Thanks for the support

[msrd0]

Hm I can't find a crate that implements a mutex that is future aware and supports poisioning ...

I guess you could always use spawn_blocking together with a std mutex.

[tanriol]

But std::sync::Mutex are not safe to use with futures/async/await for dead locks. I have to use futures::lock::Mutex in order to avoid them.

It's safe to use std::sync::Mutex with futures/async. Formally speaking, deadlocking is safe (though it's not something you want usually).

You don't risk deadlocking (any more than usual) as long as you don't .await while holding a mutex. Making this mistake is a bit hard because a future doing that won't be Send, and spawning futures usually requires Send.

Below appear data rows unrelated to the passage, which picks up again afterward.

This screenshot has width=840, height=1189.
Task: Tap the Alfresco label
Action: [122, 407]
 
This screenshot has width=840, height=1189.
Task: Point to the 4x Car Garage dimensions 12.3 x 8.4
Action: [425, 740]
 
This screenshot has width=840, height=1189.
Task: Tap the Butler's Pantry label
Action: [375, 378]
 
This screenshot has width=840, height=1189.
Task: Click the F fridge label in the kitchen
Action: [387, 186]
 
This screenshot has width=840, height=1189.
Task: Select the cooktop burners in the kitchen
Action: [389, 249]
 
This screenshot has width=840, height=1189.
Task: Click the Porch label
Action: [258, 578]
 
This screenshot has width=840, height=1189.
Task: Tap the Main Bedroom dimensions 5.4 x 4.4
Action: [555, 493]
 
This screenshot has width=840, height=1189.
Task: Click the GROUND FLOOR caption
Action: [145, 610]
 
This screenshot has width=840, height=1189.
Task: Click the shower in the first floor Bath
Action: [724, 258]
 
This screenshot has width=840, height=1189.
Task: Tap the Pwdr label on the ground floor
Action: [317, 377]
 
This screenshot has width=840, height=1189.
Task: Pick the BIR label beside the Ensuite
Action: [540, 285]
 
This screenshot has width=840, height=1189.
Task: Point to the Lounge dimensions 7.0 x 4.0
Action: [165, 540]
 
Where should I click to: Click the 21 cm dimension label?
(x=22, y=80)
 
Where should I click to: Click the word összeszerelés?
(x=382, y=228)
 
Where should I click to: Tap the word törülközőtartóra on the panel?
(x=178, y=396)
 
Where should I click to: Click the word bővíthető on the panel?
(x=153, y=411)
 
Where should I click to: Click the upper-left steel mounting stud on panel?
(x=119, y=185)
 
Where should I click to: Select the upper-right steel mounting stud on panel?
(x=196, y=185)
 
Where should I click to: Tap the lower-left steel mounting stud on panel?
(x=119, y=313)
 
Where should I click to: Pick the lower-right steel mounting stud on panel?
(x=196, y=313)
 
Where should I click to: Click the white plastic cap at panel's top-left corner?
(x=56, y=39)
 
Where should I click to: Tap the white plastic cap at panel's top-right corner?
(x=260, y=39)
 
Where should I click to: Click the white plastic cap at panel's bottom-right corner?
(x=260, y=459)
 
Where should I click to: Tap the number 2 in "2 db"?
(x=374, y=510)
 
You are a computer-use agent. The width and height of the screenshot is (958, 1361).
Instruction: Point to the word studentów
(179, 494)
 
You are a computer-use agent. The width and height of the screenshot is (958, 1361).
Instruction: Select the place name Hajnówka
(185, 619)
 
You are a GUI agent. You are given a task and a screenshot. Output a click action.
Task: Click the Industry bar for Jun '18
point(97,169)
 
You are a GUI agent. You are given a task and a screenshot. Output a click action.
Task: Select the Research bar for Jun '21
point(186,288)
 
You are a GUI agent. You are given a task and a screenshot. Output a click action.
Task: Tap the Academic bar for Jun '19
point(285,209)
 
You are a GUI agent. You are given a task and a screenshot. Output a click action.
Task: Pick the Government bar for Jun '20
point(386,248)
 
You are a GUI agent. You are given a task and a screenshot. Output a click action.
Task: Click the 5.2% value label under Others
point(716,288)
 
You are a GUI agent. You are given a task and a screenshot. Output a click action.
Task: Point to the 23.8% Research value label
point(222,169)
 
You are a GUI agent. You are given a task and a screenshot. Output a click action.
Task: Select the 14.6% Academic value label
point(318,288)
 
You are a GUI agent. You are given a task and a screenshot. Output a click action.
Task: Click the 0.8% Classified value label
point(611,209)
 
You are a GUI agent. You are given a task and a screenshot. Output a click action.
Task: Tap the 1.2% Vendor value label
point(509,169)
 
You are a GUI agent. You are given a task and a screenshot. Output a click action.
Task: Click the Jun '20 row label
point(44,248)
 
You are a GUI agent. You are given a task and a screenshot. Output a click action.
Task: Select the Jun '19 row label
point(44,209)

Also note that keeping a Mutex for a long time, especially while waiting for an external event, is a bad idea with any mutexes, whether futures aware or not.

[msrd0]

@allevo Has your question been answered?

[allevo]

Yes, but unfortunally there's no way to do that well:

• I cannot store a futures::lock::Mutex inside the StateData because it doens't implement RefUnwindSafe (and it is not safe)
• I cannot store std::sync::Mutex<MyService> inside the StateData because MyService cannot have async method because the MutexGuard is not sharable between Thread. (this is required because the mutexguard is dropped after the await on the method invocation).

So, the initial question is answered but I don't find a good solution ...

[tanriol]

In this situation I'd try to make MyService methods take &self so that a mutex is not needed at all, and handle the required locking internally.

[allevo]

Yes but that way moves the problem inside: if the method locks the mutex and after makes another await, the problem remains.